RECORD EXTRACTS:
-- Opening Marker --

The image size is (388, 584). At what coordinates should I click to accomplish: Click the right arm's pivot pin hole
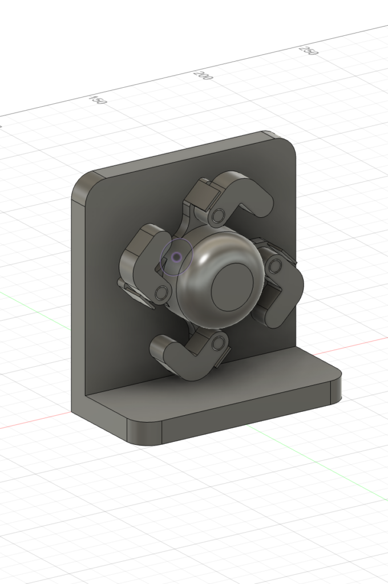point(275,266)
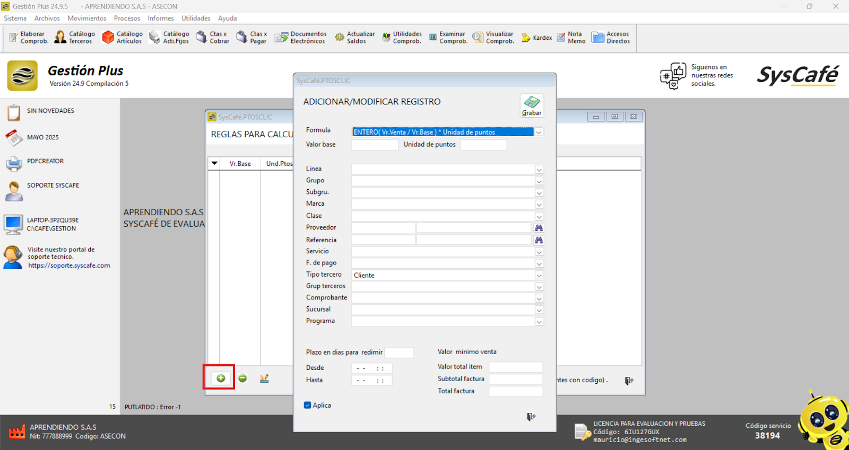
Task: Click the green add record icon
Action: tap(221, 378)
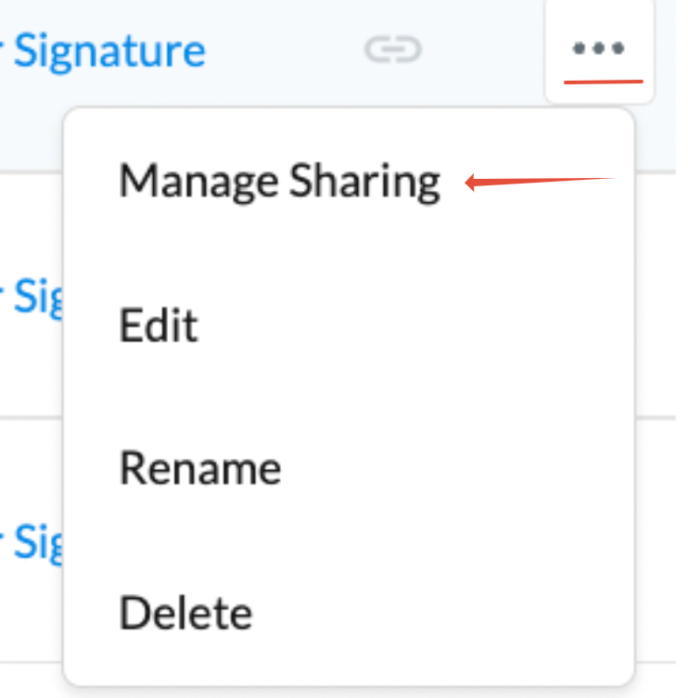Open the partially hidden second row Sig link
Screen dimensions: 688x698
click(38, 298)
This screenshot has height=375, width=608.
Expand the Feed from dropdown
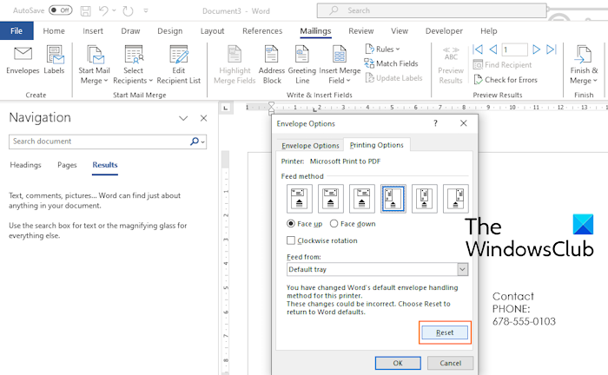(462, 270)
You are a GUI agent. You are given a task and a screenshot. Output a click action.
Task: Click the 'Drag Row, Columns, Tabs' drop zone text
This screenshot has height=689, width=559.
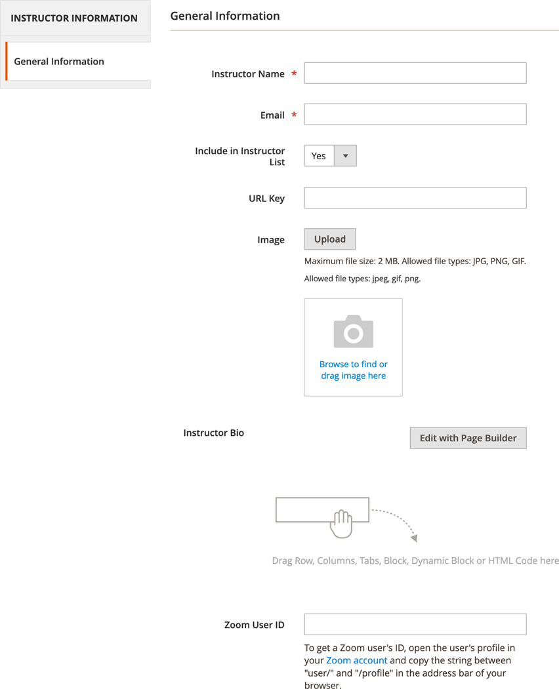[x=415, y=561]
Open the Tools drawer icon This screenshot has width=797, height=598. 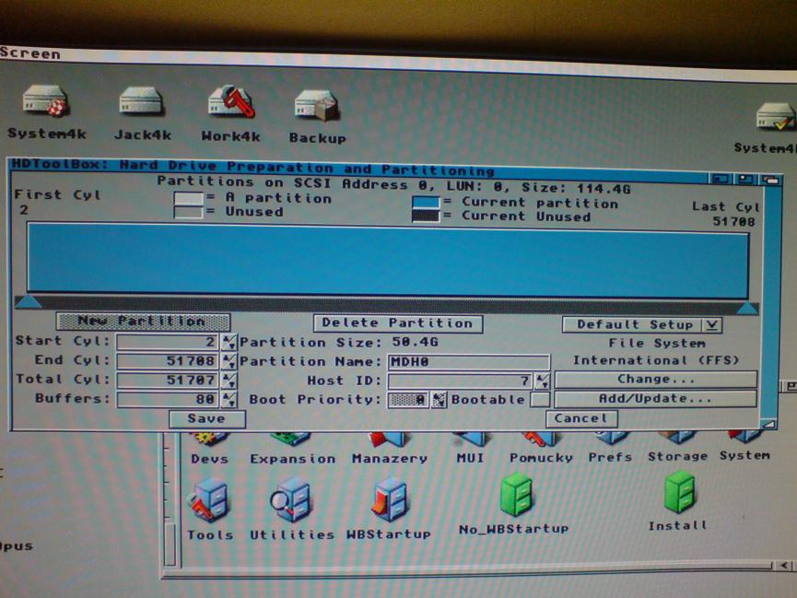tap(209, 502)
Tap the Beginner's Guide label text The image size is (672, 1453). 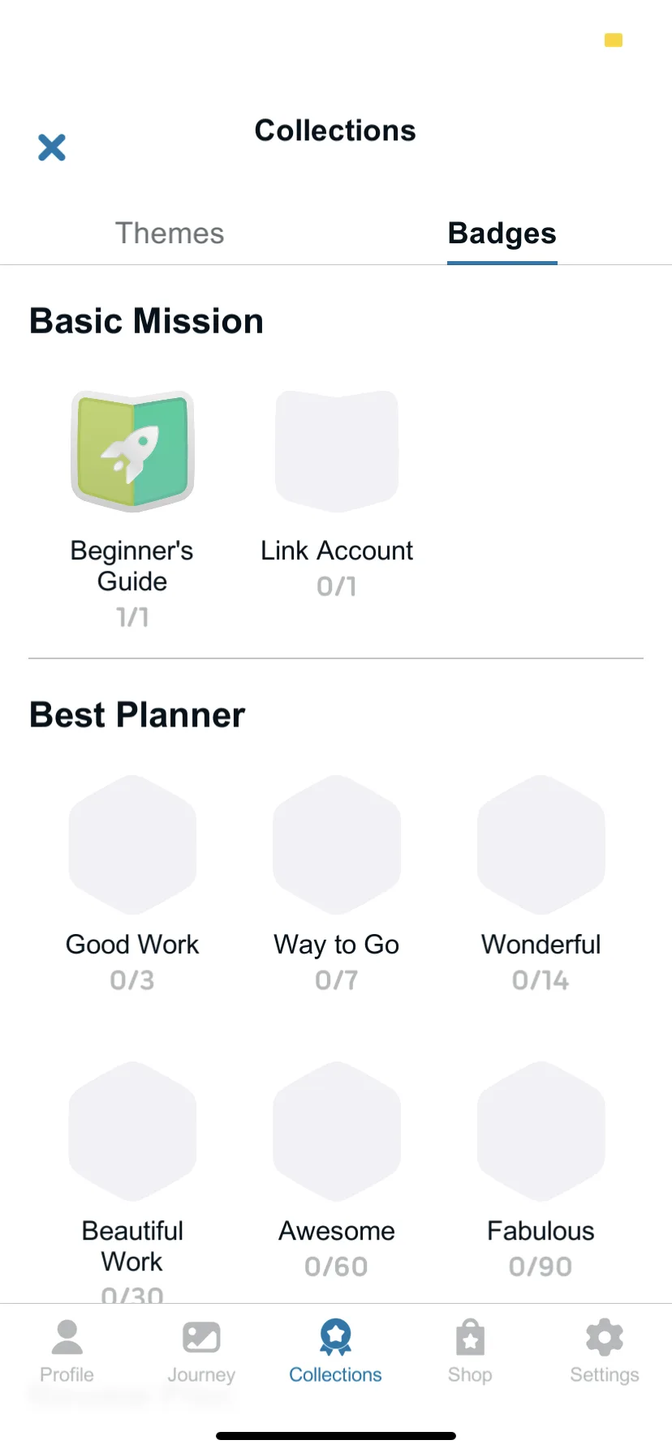(132, 566)
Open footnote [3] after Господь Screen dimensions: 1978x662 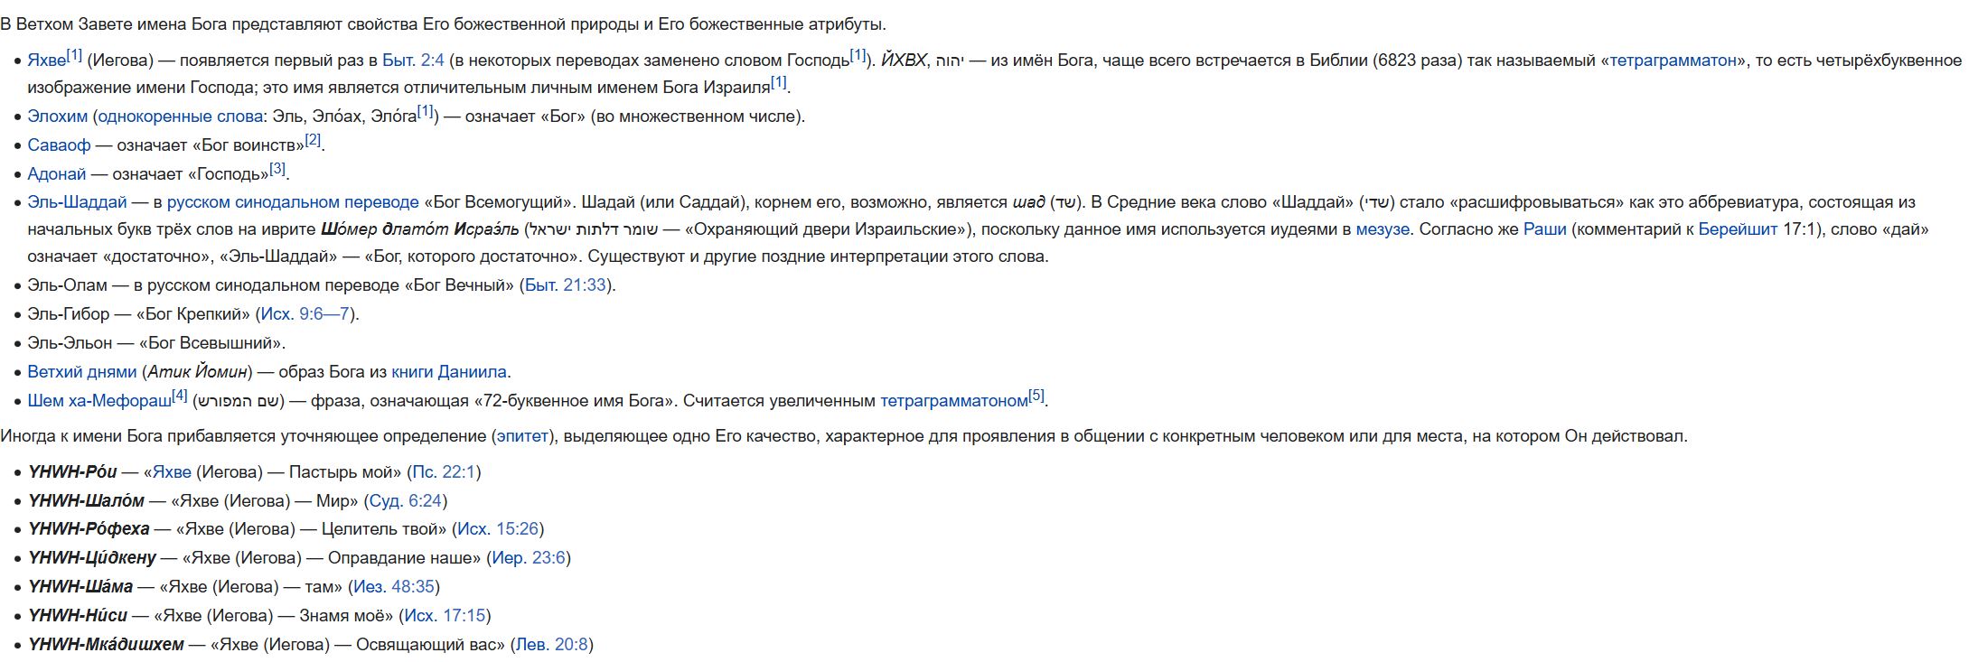(277, 169)
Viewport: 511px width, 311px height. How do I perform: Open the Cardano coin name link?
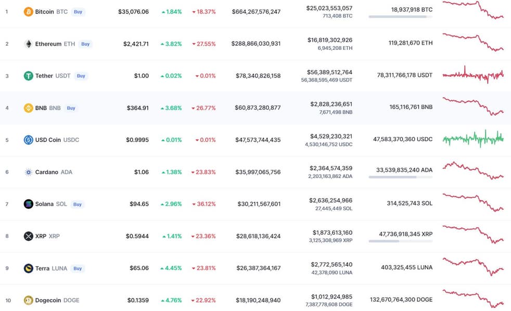47,172
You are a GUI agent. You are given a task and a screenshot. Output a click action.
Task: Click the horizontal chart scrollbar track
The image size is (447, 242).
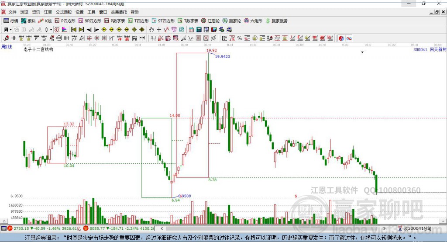pos(274,228)
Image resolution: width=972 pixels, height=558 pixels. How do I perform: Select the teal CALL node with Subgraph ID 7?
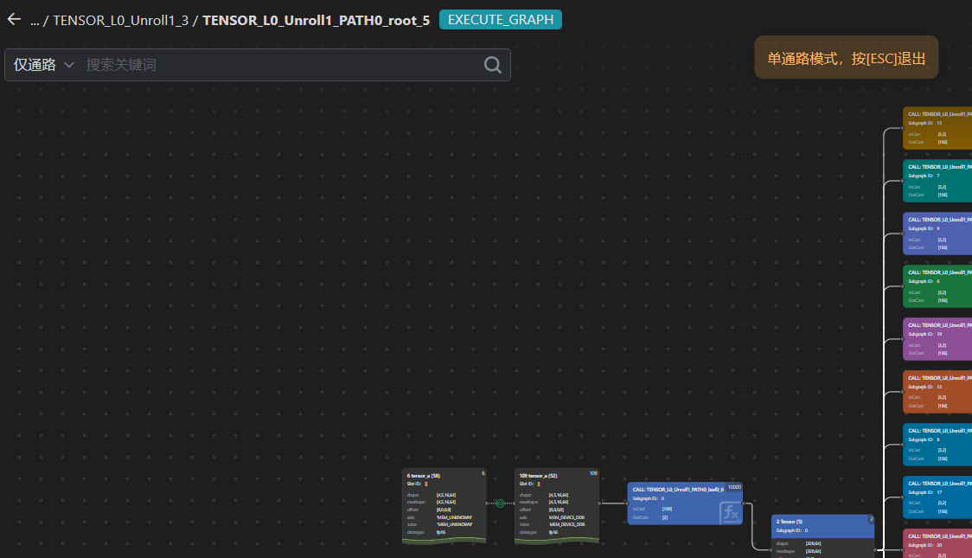pos(937,181)
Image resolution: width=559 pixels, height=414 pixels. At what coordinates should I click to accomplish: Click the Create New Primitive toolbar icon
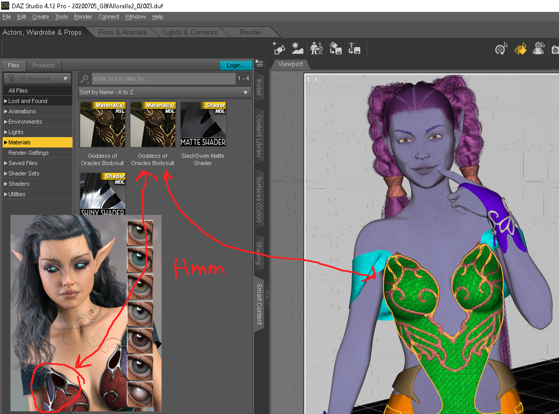point(279,49)
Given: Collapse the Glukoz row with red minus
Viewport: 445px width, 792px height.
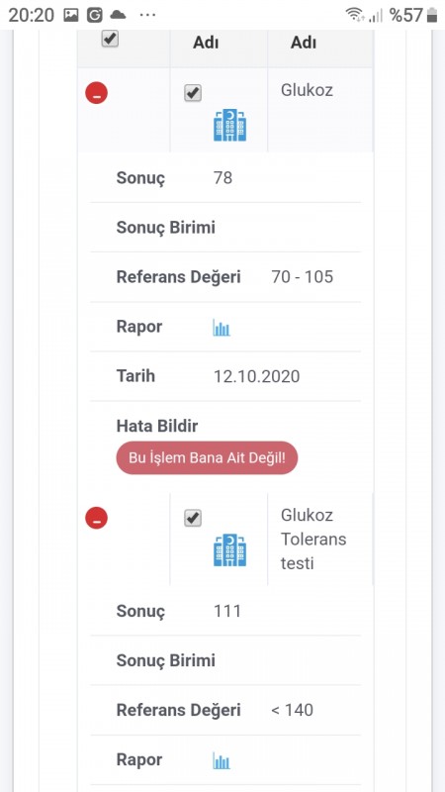Looking at the screenshot, I should tap(96, 93).
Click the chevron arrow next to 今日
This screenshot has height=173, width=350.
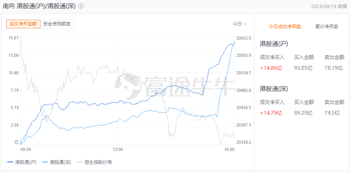tap(245, 24)
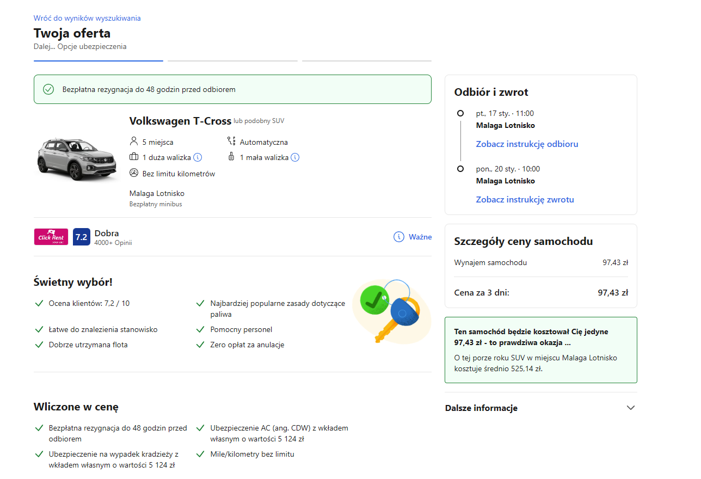Image resolution: width=701 pixels, height=479 pixels.
Task: Expand the 'Dalsze informacje' chevron
Action: click(631, 408)
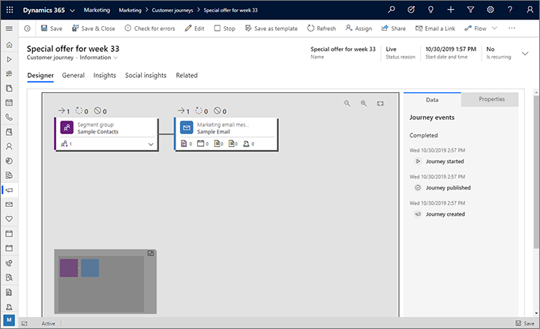This screenshot has height=329, width=540.
Task: Open the Dynamics 365 app launcher waffle
Action: (10, 10)
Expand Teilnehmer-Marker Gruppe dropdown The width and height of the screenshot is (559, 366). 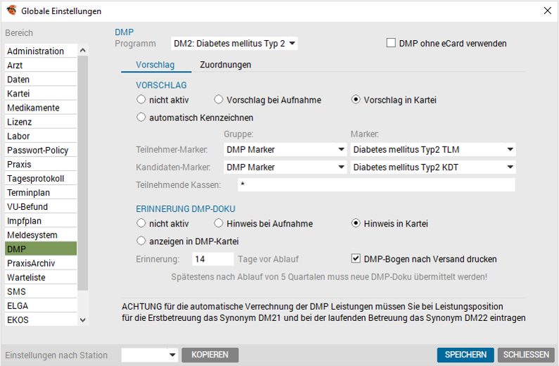(x=285, y=149)
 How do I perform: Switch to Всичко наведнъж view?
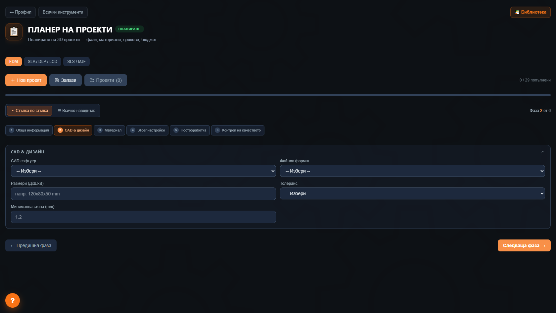76,111
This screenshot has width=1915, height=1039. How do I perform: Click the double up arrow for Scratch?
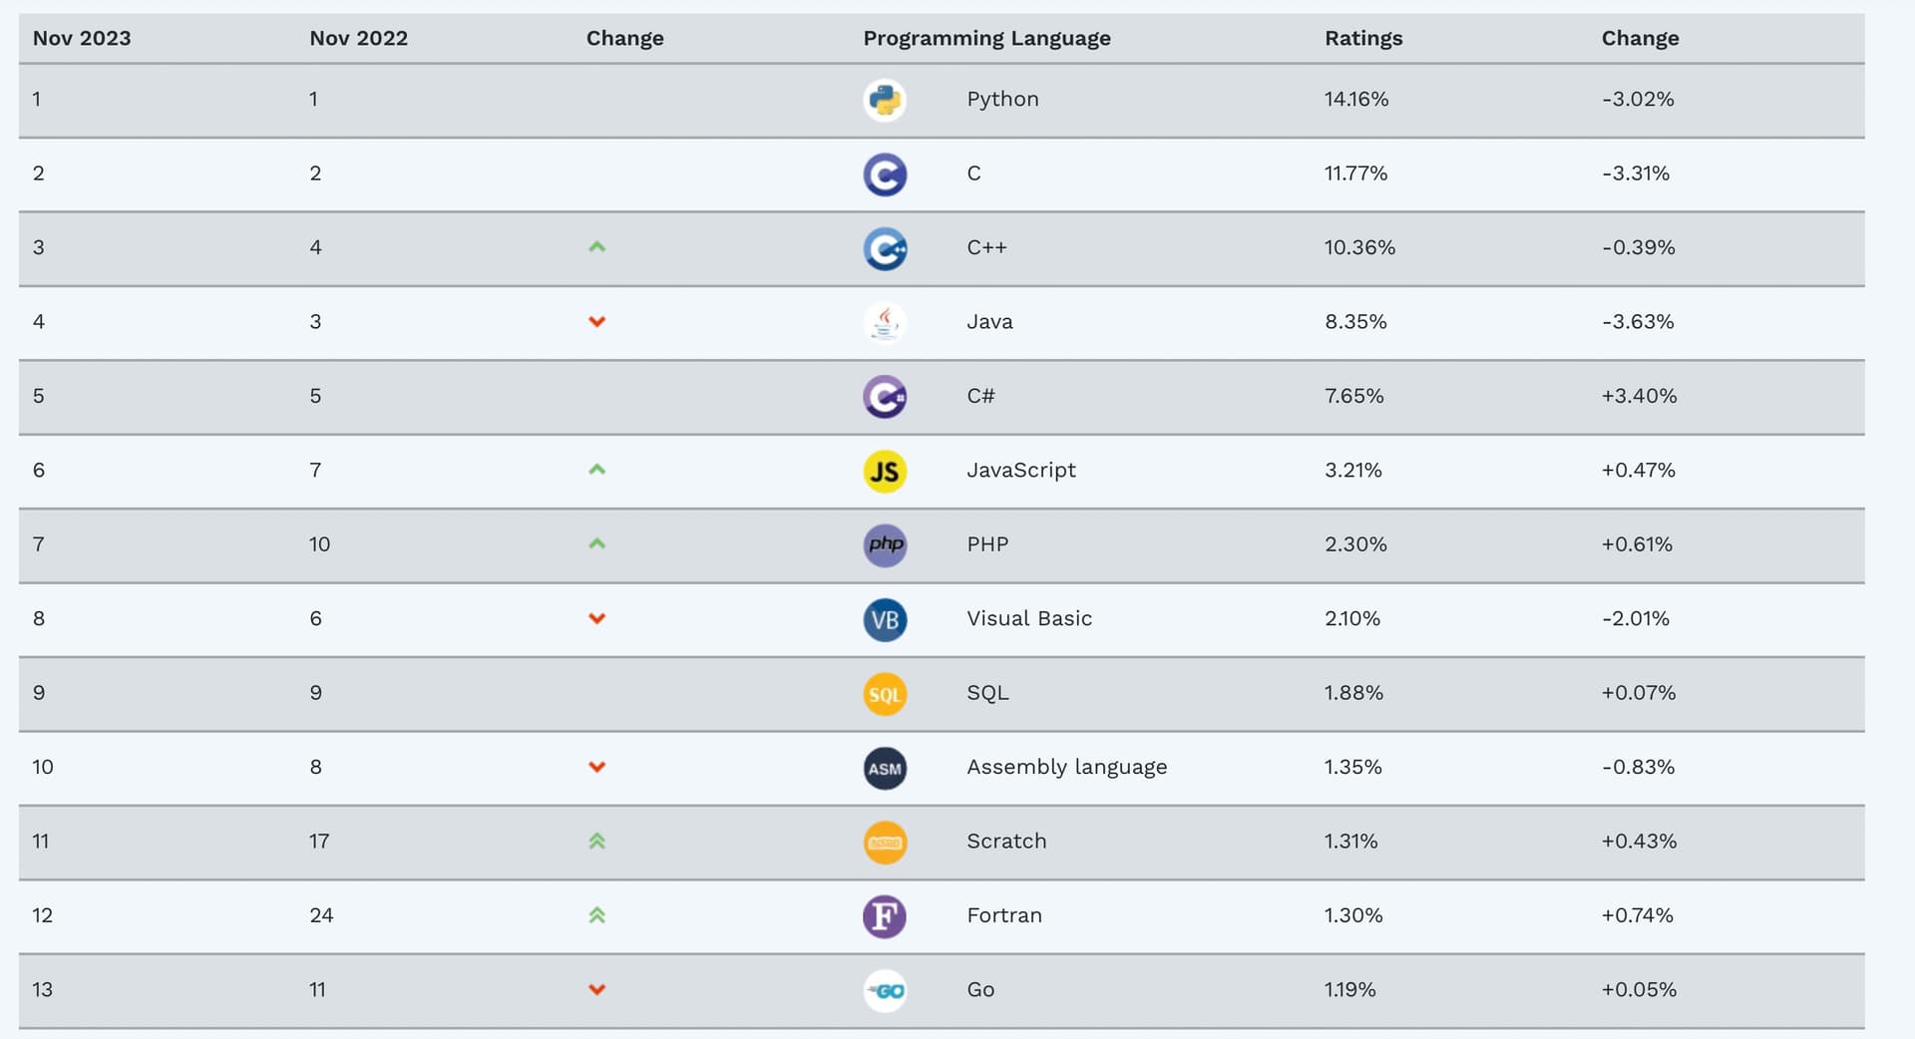[x=597, y=841]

-- Closing Marker --

ACTIVITY:
Leaving aside every picture, transcribe exactly the lines that run from the one with "How do I perform: Switch" to the close of the listing above.

WRITTEN RESPONSE:
 How do I perform: Switch to Всичко наведнъж view?
76,111
This screenshot has width=1915, height=1039. How do I perform: Click the double up arrow for Scratch?
[x=597, y=841]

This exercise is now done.